My mother and aunt had a vested interest in keeping the college alive. Their grandmother (my great-grandmother), Katharine Houk Talbott, was Westminster’s first benefactor in Dayton, Ohio. An opera singer, she helped create the school; Westminster’s Talbott Library is named after her. The Talbott family has endowed scholarships and family members have served on the boards of Westminster and Rider University. Aunt Elsie and Uncle Henry’s legacy lives on in Hillman Hall in Westminster’s Cullen Center. Their foundation endowed a fund that supports recruiting and performance activities. The Bidwell endowment, named for my mother, supports training for opera singers.
In the early 90s, Rider University stepped up. Then-President Bart Luedeke envisioned Rider having a world-class performing arts program, and Westminster merged with Rider in 1992. My mother and Aunt Elsie were thrilled, and relieved.
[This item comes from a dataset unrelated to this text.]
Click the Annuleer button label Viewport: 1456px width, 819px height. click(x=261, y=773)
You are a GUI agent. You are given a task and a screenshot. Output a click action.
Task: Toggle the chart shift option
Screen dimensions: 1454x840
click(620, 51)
In 2011, I joined the Rider Board of Trustees. Rider’s investments in Westminster’s physical plant and programs, enrollment, fundraising, and faculty salaries have been significant, but it was never an easy merger between two campuses with distinctive cultures. Meanwhile, recent changes in New Jersey’s TAP grants, a shrinking demographic of high school graduates, competition from public universities, and increasing infrastructure costs mean Rider can’t afford to operate Westminster.
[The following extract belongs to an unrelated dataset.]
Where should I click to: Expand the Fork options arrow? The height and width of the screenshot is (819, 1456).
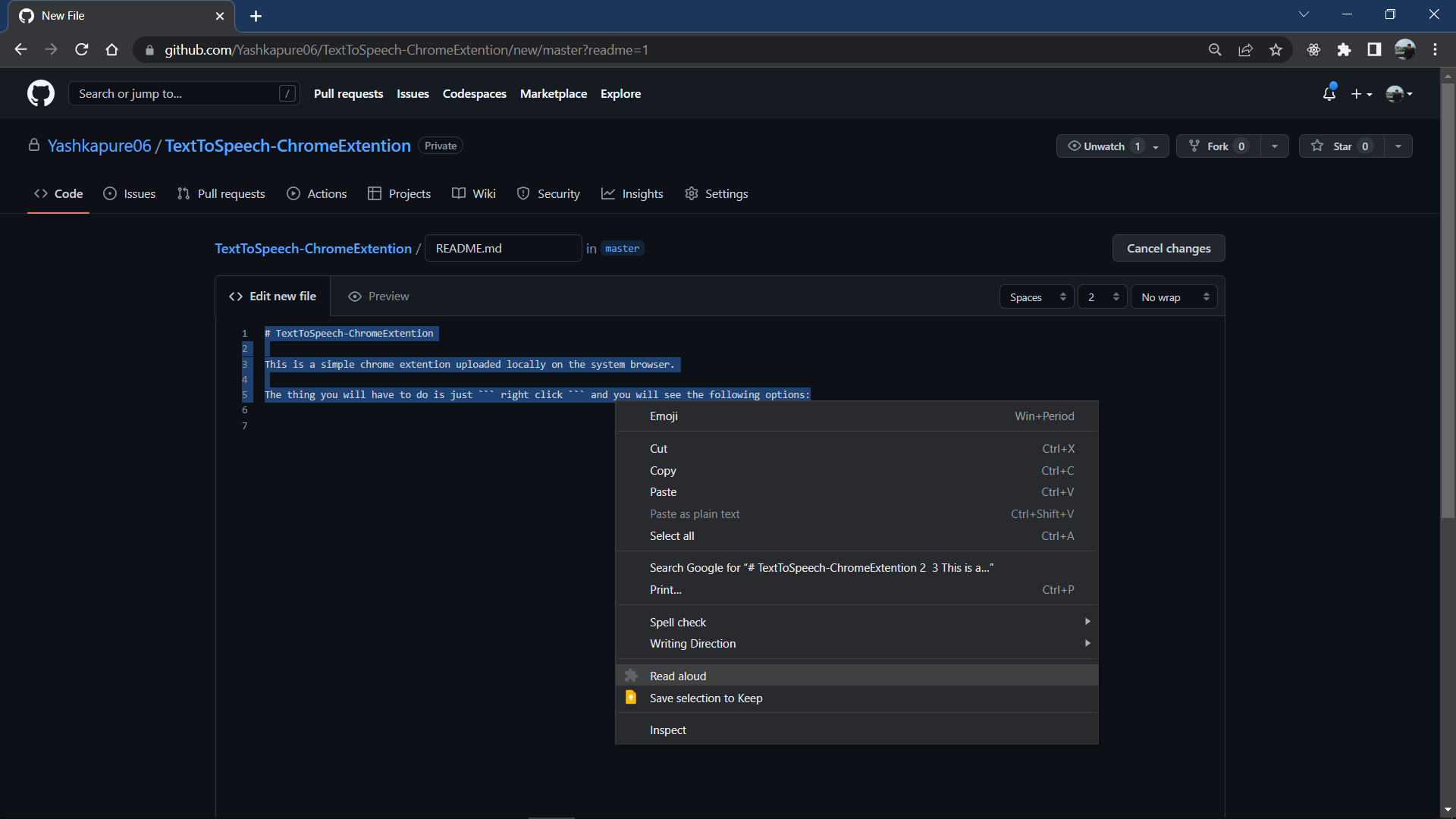[x=1275, y=146]
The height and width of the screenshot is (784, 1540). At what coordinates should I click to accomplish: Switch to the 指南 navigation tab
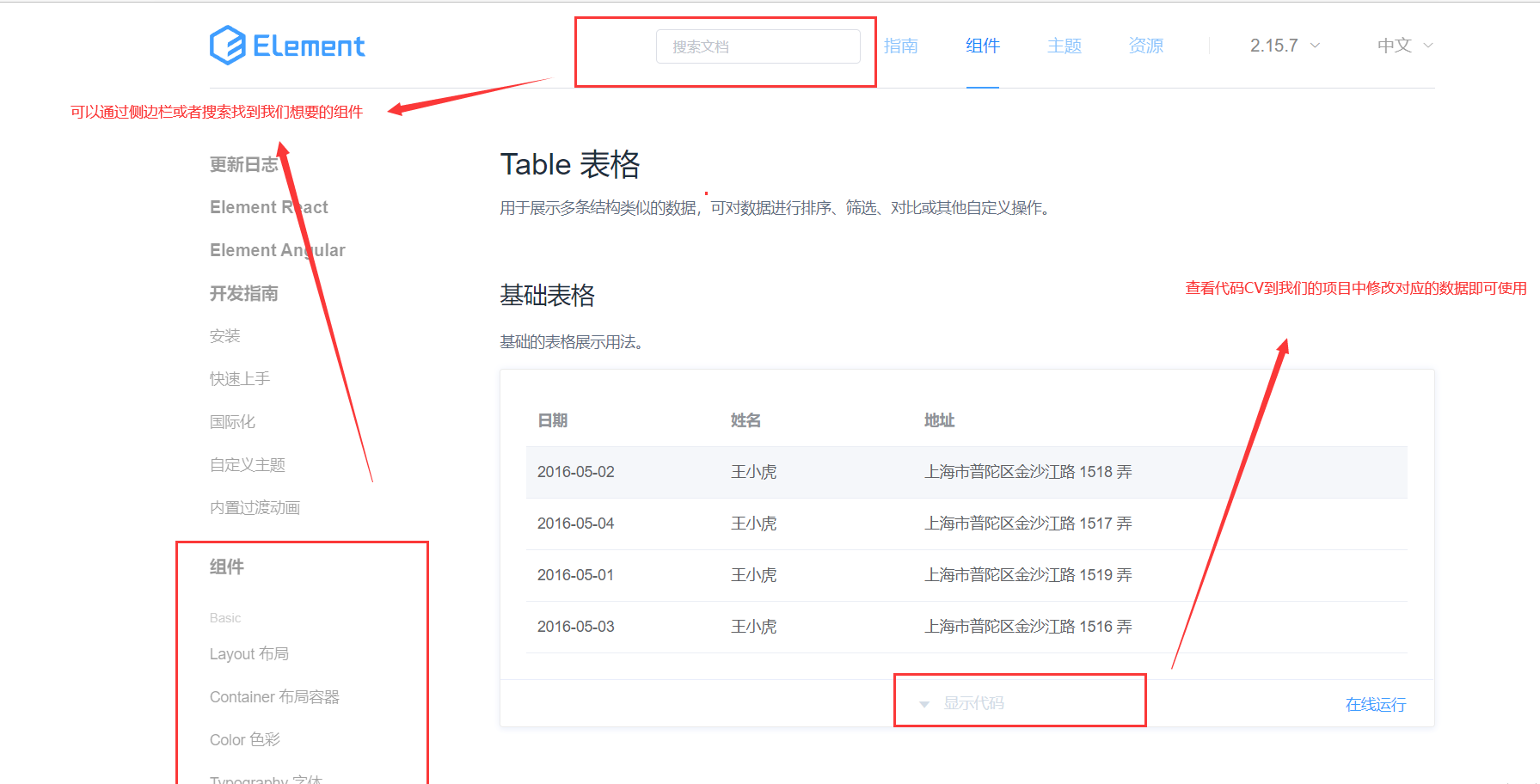pyautogui.click(x=900, y=46)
Hired by Rider in 2017, PricewaterhouseCoopers contacted over 275 organizations — universities, colleges, conservatories, orchestras — and no domestic institution offered to run WCC in Princeton.
Kaiwen Education made an offer to maintain Westminster as a not-for-profit college run by an independent board that would scrupulously follow U.S. laws and practices. This kind of partnership could well be a model for things to come — a new, big idea, the outside-the-box thinking that my mother and Elsie Hillman were engaged in back in 1989.
But opponents of the transfer have filed lawsuits. Their hyperbolic attacks scare people about alleged threats to academic freedom and even national security. They stoke fears that Kaiwen will close the campus or turn Westminster into something other than a choir college, even though signed agreements, rules of licensure, and accreditation and US law bar this. These lawsuits seem designed to tie up the transfer process past the June 2019 closing deadline. Opponents offer no serious alternative that provides sufficient financial resources to operate Westminster independently. Their negative, headline-grabbing narrative brings Westminster no closer to security.
It’s time for everyone who cares about preserving Westminster Choir College to get behind the one solution on the table. Let’s not jeopardize the future of an institution that deserves better. Let Westminster once again get attention for music, not discord that threatens the school’s very existence.
Molly O’Neil Frank
New York City
The writer serves as a trustee of several arts and educational institutions.